Marruecos y el dragón que llegó por mar
En los últimos años, Marruecos ha dejado de mirar a Europa como único horizonte. Y mientras algunos países europeos dibujaban sus estrategias con brújula de corto alcance, otros actores han desplegado mapas más ambiciosos. China, sin aspavientos, ha recalado en la costa atlántica africana con un plan tan meticuloso como silencioso. Marruecos ha respondido abriendo la puerta con educación, pero también con una lista de condiciones bajo el brazo.
No es una alianza improvisada. Las cifras no se entienden sin contexto. El Reino alauí ya es el segundo destino mundial de las inversiones chinas en materia de sostenibilidad, solamente detrás de Brasil. Se trata de movimientos que no caben en titulares de prensa: parques industriales levantados en el norte, logística redirigida al puerto de Nador West Med, acuerdos en zonas francas con proyectos fotovoltaicos de cientos de megavatios...

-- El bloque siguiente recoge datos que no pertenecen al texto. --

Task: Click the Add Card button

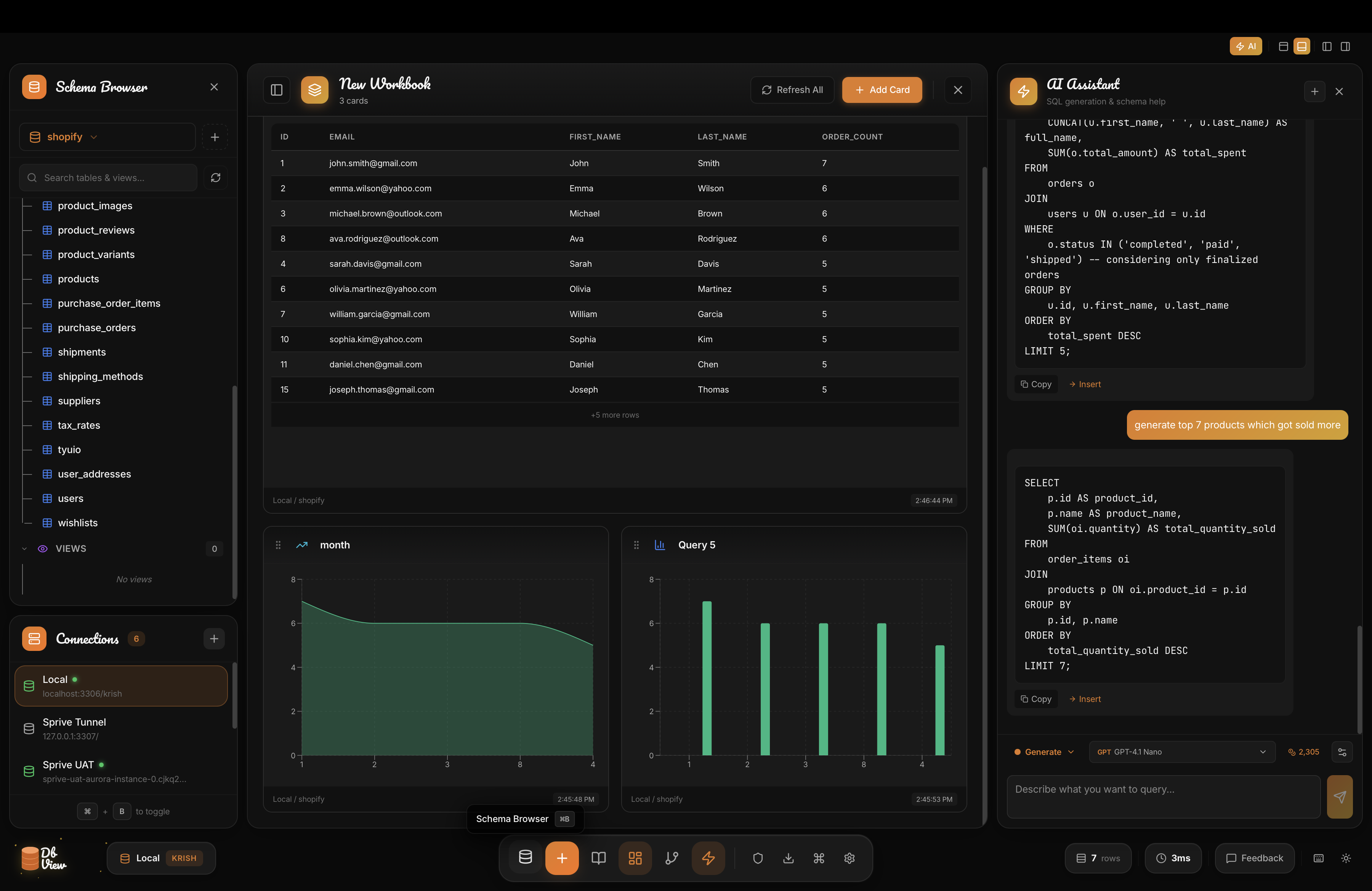Action: click(882, 90)
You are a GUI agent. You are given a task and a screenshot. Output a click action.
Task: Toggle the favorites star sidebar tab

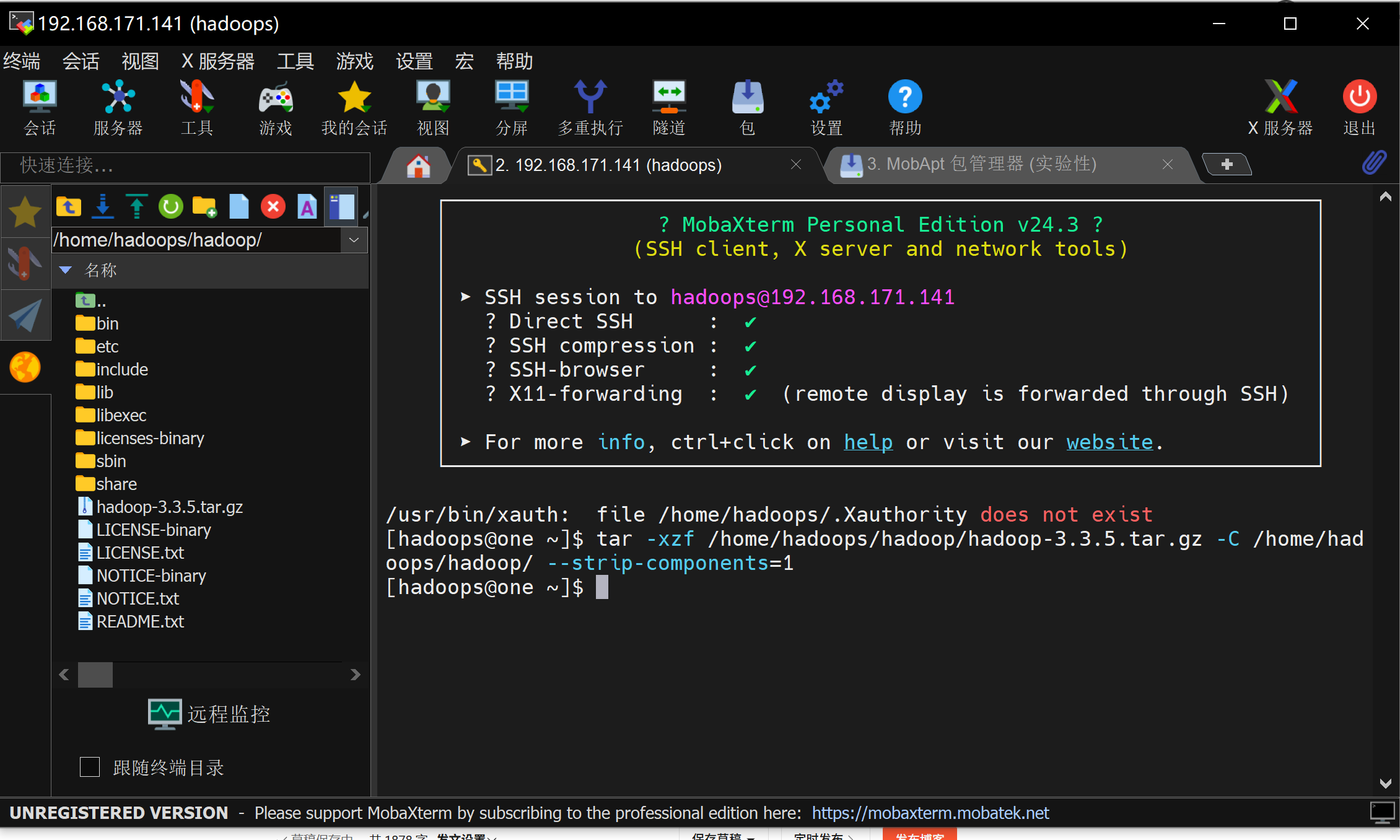(x=25, y=212)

Marruecos no juega a corto. Quiere industrias que se queden, que formen, que exporten, y que lo hagan bajo estándares internacionales. El capital chino, más paciente que otros, ha visto esto como oportunidad y no como obstáculo. Y ha traído consigo algo más que dinero: estrategia, continuidad, planificación a veinte años vista.
Pero no todo es certidumbre en esta nueva danza. Marruecos ha ganado autonomía, sí, pero también ha elevado su exposición. Un mayor peso en el tablero geopolítico implica riesgos que no se disuelven con acuerdos bilaterales. La guerra comercial entre Washington y Pekín podría traer consecuencias colaterales a esta orilla del Estrecho. Y la dependencia de ciertos flujos de capital siempre es un arma de doble filo, sobre todo si el proveedor no comparte el idioma —ni el modelo— del comprador.
En el lado de las oportunidades, el balance es elocuente. Los sectores industriales ligados al hidrógeno verde, la electrificación del transporte y las energías renovables encuentran en Marruecos un entorno favorable: costes competitivos, tejido joven y técnico, y una posición logística que muchos envidiarían. Para las empresas europeas, la cooperación con actores chinos en territorio marroquí puede ser una plataforma para ensayos de alianzas impensables en suelo europeo.
A quien camina estas tierras desde hace años, no le sorprende el giro. Lo que antes eran intuiciones hoy son certezas. Las inversiones no vienen solas: traen consigo una nueva forma de hacer las cosas. Marruecos, como anfitrión exigente, selecciona a sus invitados. Y los que aceptan el reto saben que no hay manual. Aquí no se viene a repetir fórmulas, sino a escribir capítulos nuevos.
Y en esos capítulos se juega algo más que el futuro de una industria: se juega el papel que África reclama en la escena global. Y no espera permiso para ello.